Kristi and a now-free Kevin then travel to a remote cabin, where she quickly discovers that Kevin was the true killer all along. When he tries to attack her Kristi shoots Kevin with a gun they had been carrying for safety. Believing him to be dead she turns her back on him, only for him to rise up and attack her. Before he can kill her, Lt. Meyers arrives and shoots Kevin dead with a shotgun.

==Cast==
- Karen Black as Ruth Wilson
- Bud Cort as David Stringer
- Geoffrey Lewis as Dennis
- Tracey Walter as Lt. Frank Meyers
- Lynn Danielson-Rosenthal as Kristi
- Divine as Det. Langella
- Cameron Dye as Kevin Silvers
- Lainie Kazan as Hooker Nancy
- Karen Witter as Jo Ann
- Karen Mayo-Chandler as Barbara
- Tab Hunter as Driver
- Paul Bartel as Hotel Clerk
- Silvana Gallardo as McDonald

==Production==
The screenplay was written by J. Greg De Felice and Zane W. Levitt, the latter of whom had worked as an assistant to producer Paul Bartel, and inspired by the then prolific 976 Premium-rate telephone number and had the original title of 976-KILL. The title was changed to avoid confusion with another 976 film CineTel Films had produced titled 976-EVIL. Levitt and De Felice were inspired by the works of Brian De Palma in making the film a lurid sexually tinged murder mystery. Filming took place in north Hollywood and Los Angeles, California during late 1987.

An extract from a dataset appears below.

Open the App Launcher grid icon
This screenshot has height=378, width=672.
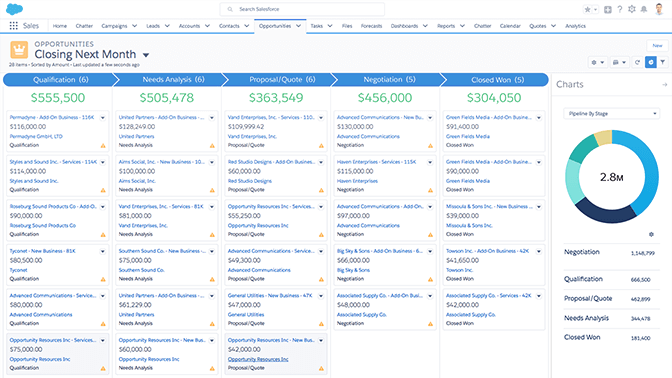tap(14, 26)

The film was advertised as the final acting role of Divine, who had a cameo role in the movie as a detective.

==Release==
Years of release for Out of the Dark differ. Some books list the film's release as 1989, as Out of the Dark had a theatrical release in the United States during May 1989. That same year it also released on VHS and Laserdisc in 1989 by RCA/Columbia Pictures home video. Other sources list the year of release as 1988, as the film had a release in the United Kingdom.

Sony Pictures released the film on a manufactured-on-demand DVD-R of the film on March 1, 2011. In 2017 Mill Creek Entertainment re-released Out of the Dark on DVD as part of a their Shadow Stalkers box set.

==Reception==
Critical reception for the film has been negative. Common criticism centered upon its pacing, predictability, and tone. Stephen Holden from the New York Times gave the film a negative review, calling it "misogynistic" and criticized its inconsistent tone. Time Out called it "A straight re-run of those '70s slasher pics", and criticized the film for the obvious identity of the killer. TV Guide awarded the film one out of four stars, stating that the only real selling point was the "eccentric array of supporting players".

A reviewer for Hysteria Lives! rated the film at two and a half out of five stars, stating that it was "very hit and miss" and that they were disappointed with the cameo appearances of Divine and Tab Hunter. Kurt Dahlke of DVD Talk noted that while the film was a guilty pleasure, that the movie's predictability and its odd tone and performances made it feel "more like a Showtime Red Shoe Diaries misfire than a feature film".